Task goal :: Write out the data below in full, please. Keep every character as given.

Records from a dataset
>>
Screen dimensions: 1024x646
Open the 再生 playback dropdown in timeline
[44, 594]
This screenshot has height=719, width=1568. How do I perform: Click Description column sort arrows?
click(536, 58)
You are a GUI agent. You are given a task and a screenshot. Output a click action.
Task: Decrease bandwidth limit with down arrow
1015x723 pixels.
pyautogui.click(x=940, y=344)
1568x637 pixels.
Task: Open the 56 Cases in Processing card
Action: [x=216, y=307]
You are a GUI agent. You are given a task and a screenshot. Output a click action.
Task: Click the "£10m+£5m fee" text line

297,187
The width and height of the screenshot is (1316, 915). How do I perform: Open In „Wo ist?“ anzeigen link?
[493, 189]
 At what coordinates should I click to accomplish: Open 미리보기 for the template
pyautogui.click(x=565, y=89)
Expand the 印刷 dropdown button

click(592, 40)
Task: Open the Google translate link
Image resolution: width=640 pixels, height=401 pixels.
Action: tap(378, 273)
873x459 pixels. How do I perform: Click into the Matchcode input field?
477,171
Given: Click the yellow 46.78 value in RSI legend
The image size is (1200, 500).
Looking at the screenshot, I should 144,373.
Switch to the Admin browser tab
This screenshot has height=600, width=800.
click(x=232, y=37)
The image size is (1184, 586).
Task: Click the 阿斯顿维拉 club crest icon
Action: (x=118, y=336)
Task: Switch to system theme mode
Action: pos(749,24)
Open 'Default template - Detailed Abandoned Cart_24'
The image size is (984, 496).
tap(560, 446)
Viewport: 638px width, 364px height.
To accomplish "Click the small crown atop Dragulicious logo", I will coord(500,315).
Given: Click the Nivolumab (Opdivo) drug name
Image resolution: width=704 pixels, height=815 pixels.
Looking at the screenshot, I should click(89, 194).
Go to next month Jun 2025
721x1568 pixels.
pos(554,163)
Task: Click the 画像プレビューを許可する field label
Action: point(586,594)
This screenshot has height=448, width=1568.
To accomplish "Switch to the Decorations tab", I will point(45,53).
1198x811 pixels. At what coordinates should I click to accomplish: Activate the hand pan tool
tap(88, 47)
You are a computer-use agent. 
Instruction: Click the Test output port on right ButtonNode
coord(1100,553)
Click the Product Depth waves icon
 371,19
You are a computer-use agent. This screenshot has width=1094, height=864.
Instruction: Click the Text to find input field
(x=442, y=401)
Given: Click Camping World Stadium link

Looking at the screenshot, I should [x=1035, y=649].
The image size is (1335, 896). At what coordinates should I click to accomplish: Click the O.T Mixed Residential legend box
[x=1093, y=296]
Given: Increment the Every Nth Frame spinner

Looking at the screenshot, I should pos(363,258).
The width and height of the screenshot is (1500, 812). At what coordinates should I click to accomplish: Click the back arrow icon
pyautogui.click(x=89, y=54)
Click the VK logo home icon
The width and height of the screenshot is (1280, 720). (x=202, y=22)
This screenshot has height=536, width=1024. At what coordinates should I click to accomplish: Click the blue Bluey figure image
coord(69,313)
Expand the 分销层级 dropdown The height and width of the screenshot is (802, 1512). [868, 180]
<<
Problem solution ::
Screen dimensions: 1024x646
Open the 再生 playback dropdown in timeline
[44, 594]
This screenshot has height=719, width=1568. How do I perform: Click Description column sort arrows?
click(536, 58)
You are a GUI agent. You are given a task and a screenshot. Output a click action.
Task: Decrease bandwidth limit with down arrow
1015x723 pixels.
pyautogui.click(x=940, y=344)
1568x637 pixels.
Task: Open the 56 Cases in Processing card
Action: [x=216, y=307]
You are a GUI agent. You are given a task and a screenshot. Output a click action.
Task: Click the "£10m+£5m fee" text line

297,187
The width and height of the screenshot is (1316, 915). How do I perform: Open In „Wo ist?“ anzeigen link?
[493, 189]
 At what coordinates should I click to accomplish: Open 미리보기 for the template
pyautogui.click(x=565, y=89)
Expand the 印刷 dropdown button

click(592, 40)
Task: Open the Google translate link
Image resolution: width=640 pixels, height=401 pixels.
Action: tap(378, 273)
873x459 pixels. How do I perform: Click into the Matchcode input field?
477,171
Given: Click the yellow 46.78 value in RSI legend
The image size is (1200, 500).
Looking at the screenshot, I should 144,373.
Switch to the Admin browser tab
This screenshot has height=600, width=800.
click(x=232, y=37)
The image size is (1184, 586).
Task: Click the 阿斯顿维拉 club crest icon
Action: (x=118, y=336)
Task: Switch to system theme mode
Action: pos(749,24)
Open 'Default template - Detailed Abandoned Cart_24'
The image size is (984, 496).
tap(560, 446)
Viewport: 638px width, 364px height.
To accomplish "Click the small crown atop Dragulicious logo", I will coord(500,315).
Given: Click the Nivolumab (Opdivo) drug name
Image resolution: width=704 pixels, height=815 pixels.
Looking at the screenshot, I should click(89, 194).
Go to next month Jun 2025
721x1568 pixels.
pos(554,163)
Task: Click the 画像プレビューを許可する field label
Action: point(586,594)
This screenshot has height=448, width=1568.
To accomplish "Switch to the Decorations tab", I will point(45,53).
1198x811 pixels. At what coordinates should I click to accomplish: Activate the hand pan tool
tap(88, 47)
You are a computer-use agent. 
Instruction: Click the Test output port on right ButtonNode
coord(1100,553)
Click the Product Depth waves icon
 371,19
You are a computer-use agent. This screenshot has width=1094, height=864.
Instruction: Click the Text to find input field
(x=442, y=401)
Given: Click Camping World Stadium link

Looking at the screenshot, I should [x=1035, y=649].
The image size is (1335, 896). At what coordinates should I click to accomplish: Click the O.T Mixed Residential legend box
[x=1093, y=296]
Given: Increment the Every Nth Frame spinner

Looking at the screenshot, I should pos(363,258).
The width and height of the screenshot is (1500, 812). At what coordinates should I click to accomplish: Click the back arrow icon
pyautogui.click(x=89, y=54)
Click the VK logo home icon
The width and height of the screenshot is (1280, 720). (x=202, y=22)
This screenshot has height=536, width=1024. At what coordinates should I click to accomplish: Click the blue Bluey figure image
coord(69,313)
Expand the 分销层级 dropdown The height and width of the screenshot is (802, 1512). [868, 180]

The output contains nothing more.